Gorillaz got to close out Sunday. Now, I’ve bitched plenty about Plastic Beach, but I wasn’t going to miss seeing Gorillaz live, if only to see how they did it. How the did it: Damon Albarn, a few video screens, and a shitload of musicians. My eyes are pretty good and from where I stood, I spotted Mick Jones and Paul Simonon (they were in the Clash, a.k.a. the Best Band Ever) on stage. Needless to say, I was very very excited. The highlight of the set was still “Feel Good, Inc.” due in large part to the fact that De La Soul was there to perform it live. Overall, though, the set was impressive (Albarn is really an amazing singer) and I’m happy to say that the songs from Plastic Beach sounded really good live. Don’t expect a full retraction of anything I said about it earlier, but I’m less weary now of giving it another chance or two to grow on me.

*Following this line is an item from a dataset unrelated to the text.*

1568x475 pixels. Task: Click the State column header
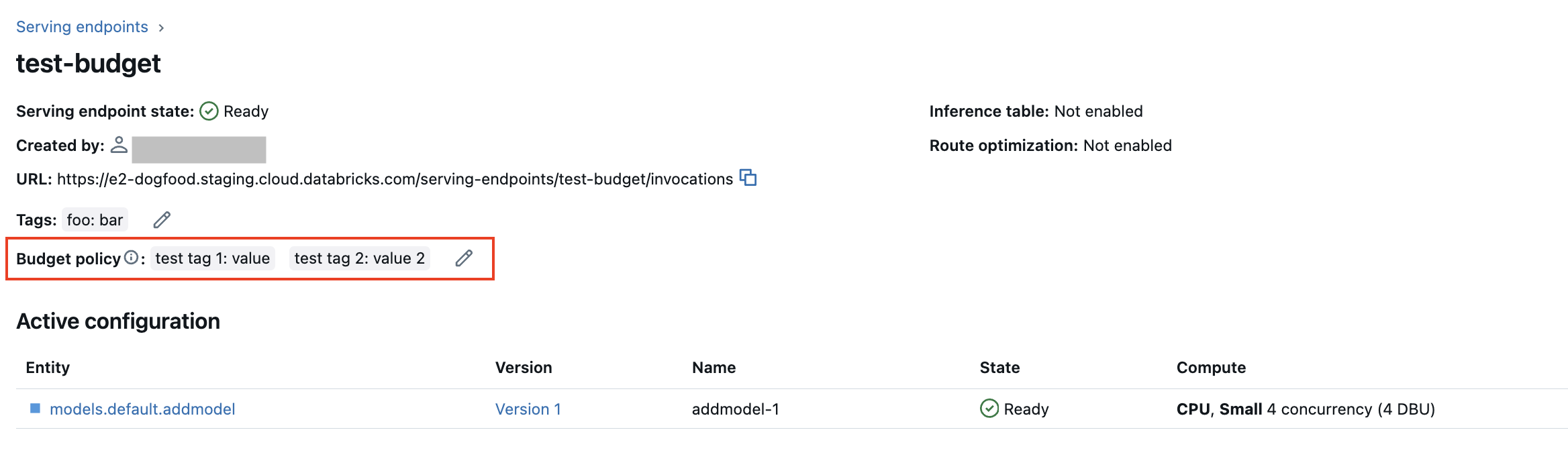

Overall, Coachella 2010 was a fucking blast. Will I be going next year? Signs point to “probably.” It’s a good time, if you like sunburns and awesome music. I would like to give a very special Bollocks! shout out to my good friend Tim O’Brien who done sprang for the tickets this year. And I’d like to give a very special Bollocks! “Go fuck yourself” to the asswipe in the red shirt who spilled his fucking Heineken on my crotch at the Gorillaz show. I hope you get herpes, sir. Giant herpes that become sentient and tell you to set your house on fire.
*some uber-serious Thom Yorke acolyte will undoubtedly point out that there were no laptops visible on stage. That’s not the point. I was using exaggeration to make a funny. The point is, no amount of computers or musicians could save Yorke’s Coachella set from begin anything other than a goddamn train wreck.